■ WHAT THE EXERCISE ASKS:
Whenever a line in the records below holds the string "chip", copy it out.
::: DATASET RECORDS
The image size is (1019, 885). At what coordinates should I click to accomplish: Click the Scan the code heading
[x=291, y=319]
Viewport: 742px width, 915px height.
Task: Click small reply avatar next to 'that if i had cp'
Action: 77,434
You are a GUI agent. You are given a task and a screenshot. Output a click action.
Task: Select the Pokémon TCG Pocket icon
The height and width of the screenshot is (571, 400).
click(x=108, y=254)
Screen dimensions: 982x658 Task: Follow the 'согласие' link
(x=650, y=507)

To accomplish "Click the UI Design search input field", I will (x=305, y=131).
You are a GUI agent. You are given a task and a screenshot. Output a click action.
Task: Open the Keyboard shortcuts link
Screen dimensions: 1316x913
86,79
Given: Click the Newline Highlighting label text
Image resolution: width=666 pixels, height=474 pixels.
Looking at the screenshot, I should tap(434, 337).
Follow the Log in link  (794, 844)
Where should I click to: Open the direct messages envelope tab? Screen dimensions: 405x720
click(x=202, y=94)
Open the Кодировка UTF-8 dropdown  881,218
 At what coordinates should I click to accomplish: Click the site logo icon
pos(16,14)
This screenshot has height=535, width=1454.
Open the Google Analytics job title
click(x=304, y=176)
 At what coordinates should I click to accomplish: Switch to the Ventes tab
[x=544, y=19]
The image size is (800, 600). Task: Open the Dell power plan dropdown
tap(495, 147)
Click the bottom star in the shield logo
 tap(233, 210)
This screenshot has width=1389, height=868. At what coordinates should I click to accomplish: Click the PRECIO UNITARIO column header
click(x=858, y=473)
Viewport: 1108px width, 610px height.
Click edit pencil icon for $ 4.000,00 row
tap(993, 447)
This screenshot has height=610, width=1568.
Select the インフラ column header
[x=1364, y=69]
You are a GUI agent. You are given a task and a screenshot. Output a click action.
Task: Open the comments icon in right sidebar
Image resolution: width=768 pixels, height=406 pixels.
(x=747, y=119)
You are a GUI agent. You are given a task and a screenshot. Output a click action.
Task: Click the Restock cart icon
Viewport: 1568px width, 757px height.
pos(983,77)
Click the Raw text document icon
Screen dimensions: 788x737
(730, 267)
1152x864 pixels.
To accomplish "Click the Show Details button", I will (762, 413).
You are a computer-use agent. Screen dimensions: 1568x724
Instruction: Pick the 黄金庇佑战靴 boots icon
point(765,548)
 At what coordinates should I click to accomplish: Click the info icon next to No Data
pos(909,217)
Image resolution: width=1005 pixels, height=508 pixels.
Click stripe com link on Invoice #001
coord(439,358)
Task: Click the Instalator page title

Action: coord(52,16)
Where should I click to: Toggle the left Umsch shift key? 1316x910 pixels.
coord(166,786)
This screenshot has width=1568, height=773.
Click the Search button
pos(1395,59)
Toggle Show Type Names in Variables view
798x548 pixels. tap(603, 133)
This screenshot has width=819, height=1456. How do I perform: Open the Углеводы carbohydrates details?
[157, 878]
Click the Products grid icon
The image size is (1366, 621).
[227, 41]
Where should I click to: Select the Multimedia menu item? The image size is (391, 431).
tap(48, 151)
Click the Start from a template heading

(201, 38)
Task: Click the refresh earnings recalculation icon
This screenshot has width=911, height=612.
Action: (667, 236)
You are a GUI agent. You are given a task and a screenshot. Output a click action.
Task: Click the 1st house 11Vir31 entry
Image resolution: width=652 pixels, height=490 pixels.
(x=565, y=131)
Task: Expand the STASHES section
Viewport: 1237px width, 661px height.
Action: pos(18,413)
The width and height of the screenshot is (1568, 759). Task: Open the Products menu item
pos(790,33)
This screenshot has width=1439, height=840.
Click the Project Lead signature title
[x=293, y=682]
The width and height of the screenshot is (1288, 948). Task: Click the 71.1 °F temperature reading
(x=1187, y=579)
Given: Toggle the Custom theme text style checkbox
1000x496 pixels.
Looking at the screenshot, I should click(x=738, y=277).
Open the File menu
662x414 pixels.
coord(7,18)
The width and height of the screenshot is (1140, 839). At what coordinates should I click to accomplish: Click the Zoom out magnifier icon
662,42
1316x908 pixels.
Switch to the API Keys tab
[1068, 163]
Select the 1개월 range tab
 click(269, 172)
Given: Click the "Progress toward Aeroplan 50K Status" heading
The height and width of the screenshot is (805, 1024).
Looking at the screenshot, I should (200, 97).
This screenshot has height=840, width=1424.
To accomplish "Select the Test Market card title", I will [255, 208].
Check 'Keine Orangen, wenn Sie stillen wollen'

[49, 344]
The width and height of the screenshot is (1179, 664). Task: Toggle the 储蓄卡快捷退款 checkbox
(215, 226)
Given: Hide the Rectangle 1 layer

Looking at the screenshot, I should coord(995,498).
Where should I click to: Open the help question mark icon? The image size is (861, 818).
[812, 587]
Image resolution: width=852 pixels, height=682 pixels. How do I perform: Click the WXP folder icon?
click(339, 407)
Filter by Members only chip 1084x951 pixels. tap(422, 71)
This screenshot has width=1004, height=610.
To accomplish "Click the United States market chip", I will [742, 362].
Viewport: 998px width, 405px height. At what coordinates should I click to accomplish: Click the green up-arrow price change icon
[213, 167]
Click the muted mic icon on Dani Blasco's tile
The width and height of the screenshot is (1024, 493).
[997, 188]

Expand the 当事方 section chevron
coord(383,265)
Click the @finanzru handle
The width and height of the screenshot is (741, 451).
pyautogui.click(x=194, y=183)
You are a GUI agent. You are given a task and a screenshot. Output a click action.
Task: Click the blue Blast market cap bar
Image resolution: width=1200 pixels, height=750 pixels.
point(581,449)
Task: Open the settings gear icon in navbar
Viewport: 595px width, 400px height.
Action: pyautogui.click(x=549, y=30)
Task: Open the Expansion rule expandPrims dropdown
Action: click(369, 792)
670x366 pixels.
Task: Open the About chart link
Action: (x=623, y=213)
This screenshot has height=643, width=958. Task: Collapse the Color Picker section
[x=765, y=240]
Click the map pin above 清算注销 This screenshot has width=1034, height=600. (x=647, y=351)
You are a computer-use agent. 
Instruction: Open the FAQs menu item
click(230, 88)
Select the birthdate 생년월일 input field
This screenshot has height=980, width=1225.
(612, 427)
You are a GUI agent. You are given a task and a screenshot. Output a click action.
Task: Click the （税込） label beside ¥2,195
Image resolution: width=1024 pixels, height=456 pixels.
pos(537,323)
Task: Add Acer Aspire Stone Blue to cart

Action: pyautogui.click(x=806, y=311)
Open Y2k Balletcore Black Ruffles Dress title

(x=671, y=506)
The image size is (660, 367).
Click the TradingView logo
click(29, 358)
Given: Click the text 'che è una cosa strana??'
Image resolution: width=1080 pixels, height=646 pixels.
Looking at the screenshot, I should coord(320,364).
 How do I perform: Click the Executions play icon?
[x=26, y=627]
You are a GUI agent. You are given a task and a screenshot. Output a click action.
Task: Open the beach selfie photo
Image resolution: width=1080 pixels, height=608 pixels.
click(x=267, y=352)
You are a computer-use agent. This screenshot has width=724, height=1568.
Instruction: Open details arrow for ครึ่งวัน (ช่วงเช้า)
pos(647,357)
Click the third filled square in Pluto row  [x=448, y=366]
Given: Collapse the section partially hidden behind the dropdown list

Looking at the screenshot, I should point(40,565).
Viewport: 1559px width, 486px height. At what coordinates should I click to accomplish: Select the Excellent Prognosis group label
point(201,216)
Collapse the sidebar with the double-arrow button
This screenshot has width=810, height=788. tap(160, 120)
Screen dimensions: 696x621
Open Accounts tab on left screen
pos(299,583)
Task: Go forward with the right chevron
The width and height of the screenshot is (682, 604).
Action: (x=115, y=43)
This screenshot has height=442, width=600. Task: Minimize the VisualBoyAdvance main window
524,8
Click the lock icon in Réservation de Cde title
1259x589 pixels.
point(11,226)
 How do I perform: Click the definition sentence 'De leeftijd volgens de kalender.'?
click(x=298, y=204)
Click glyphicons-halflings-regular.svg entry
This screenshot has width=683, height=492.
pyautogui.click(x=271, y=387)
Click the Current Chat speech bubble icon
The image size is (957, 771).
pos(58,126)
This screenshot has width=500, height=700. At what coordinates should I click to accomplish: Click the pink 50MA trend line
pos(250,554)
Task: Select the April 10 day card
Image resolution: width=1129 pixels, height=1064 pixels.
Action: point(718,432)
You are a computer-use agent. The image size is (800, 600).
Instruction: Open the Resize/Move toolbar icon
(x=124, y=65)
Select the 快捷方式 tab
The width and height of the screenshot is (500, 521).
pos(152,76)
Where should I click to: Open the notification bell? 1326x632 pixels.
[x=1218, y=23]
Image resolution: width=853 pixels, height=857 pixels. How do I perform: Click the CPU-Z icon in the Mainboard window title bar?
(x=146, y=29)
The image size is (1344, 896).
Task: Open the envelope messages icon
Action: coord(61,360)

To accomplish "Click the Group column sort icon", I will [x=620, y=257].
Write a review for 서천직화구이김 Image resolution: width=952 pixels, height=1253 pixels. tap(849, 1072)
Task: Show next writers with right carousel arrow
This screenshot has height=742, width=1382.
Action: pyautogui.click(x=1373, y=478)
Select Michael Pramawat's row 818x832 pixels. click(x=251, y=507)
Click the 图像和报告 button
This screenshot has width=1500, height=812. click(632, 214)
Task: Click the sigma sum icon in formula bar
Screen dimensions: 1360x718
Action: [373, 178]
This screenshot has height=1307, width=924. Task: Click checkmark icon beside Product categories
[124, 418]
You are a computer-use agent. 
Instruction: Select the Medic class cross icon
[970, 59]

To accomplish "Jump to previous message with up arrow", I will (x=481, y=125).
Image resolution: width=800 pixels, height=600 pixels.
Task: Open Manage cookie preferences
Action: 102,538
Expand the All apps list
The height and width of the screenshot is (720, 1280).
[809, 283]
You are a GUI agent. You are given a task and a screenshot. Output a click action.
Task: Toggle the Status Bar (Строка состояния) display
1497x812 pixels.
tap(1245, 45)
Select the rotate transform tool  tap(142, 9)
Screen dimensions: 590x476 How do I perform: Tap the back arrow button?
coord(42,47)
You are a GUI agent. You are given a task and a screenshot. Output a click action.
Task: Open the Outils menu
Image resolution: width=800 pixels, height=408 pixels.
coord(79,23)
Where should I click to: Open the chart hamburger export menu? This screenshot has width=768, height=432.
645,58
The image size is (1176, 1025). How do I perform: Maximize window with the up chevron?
::::::
■ RESPONSE TO THIS EXERCISE:
Filter by Members only chip 1084x951 pixels. tap(422, 71)
To accomplish "Click the United States market chip", I will [742, 362].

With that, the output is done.